→ TASK PROMPT
Rewrite the rows below, putting "Go to" wherever "Switch to" occurs and leaving everything else unchanged.

-- start of ENTRIES SUPPLIED --

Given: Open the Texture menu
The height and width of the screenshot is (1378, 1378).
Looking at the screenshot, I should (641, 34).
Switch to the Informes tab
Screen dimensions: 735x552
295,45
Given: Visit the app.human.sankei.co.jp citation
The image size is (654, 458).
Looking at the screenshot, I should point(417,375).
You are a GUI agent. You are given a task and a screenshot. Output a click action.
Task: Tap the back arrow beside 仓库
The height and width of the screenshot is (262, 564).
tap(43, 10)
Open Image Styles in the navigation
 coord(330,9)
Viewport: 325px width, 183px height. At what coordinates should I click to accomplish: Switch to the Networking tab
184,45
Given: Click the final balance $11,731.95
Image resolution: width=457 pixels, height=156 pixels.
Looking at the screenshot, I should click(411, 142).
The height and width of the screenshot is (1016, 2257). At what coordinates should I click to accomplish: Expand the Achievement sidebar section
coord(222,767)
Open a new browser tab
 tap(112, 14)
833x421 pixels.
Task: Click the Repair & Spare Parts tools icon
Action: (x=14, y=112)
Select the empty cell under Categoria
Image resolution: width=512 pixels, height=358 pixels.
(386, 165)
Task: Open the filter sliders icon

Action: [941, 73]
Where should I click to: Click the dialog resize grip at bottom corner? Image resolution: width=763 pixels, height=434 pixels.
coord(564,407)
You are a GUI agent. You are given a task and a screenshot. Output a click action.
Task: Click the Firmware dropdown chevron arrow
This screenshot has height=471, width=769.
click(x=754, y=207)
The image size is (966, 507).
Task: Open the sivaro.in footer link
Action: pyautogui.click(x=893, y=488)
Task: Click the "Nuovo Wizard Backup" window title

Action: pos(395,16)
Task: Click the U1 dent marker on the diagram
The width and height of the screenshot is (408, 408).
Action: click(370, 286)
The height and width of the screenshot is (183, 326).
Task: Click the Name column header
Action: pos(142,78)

-- end of ENTRIES SUPPLIED --

→ FULL SOLUTION
Given: Open the Texture menu
The height and width of the screenshot is (1378, 1378).
Looking at the screenshot, I should (641, 34).
Go to the Informes tab
Screen dimensions: 735x552
295,45
Given: Visit the app.human.sankei.co.jp citation
The image size is (654, 458).
Looking at the screenshot, I should point(417,375).
You are a GUI agent. You are given a task and a screenshot. Output a click action.
Task: Tap the back arrow beside 仓库
The height and width of the screenshot is (262, 564).
tap(43, 10)
Open Image Styles in the navigation
 coord(330,9)
Viewport: 325px width, 183px height. At what coordinates should I click to accomplish: Go to the Networking tab
184,45
Given: Click the final balance $11,731.95
Image resolution: width=457 pixels, height=156 pixels.
Looking at the screenshot, I should click(411, 142).
The height and width of the screenshot is (1016, 2257). At what coordinates should I click to accomplish: Expand the Achievement sidebar section
coord(222,767)
Open a new browser tab
 tap(112, 14)
833x421 pixels.
Task: Click the Repair & Spare Parts tools icon
Action: (x=14, y=112)
Select the empty cell under Categoria
Image resolution: width=512 pixels, height=358 pixels.
(386, 165)
Task: Open the filter sliders icon

Action: [941, 73]
Where should I click to: Click the dialog resize grip at bottom corner? Image resolution: width=763 pixels, height=434 pixels.
coord(564,407)
You are a GUI agent. You are given a task and a screenshot. Output a click action.
Task: Click the Firmware dropdown chevron arrow
This screenshot has height=471, width=769.
click(x=754, y=207)
The image size is (966, 507).
Task: Open the sivaro.in footer link
Action: pyautogui.click(x=893, y=488)
Task: Click the "Nuovo Wizard Backup" window title

Action: pos(395,16)
Task: Click the U1 dent marker on the diagram
The width and height of the screenshot is (408, 408).
Action: click(370, 286)
The height and width of the screenshot is (183, 326).
Task: Click the Name column header
Action: pos(142,78)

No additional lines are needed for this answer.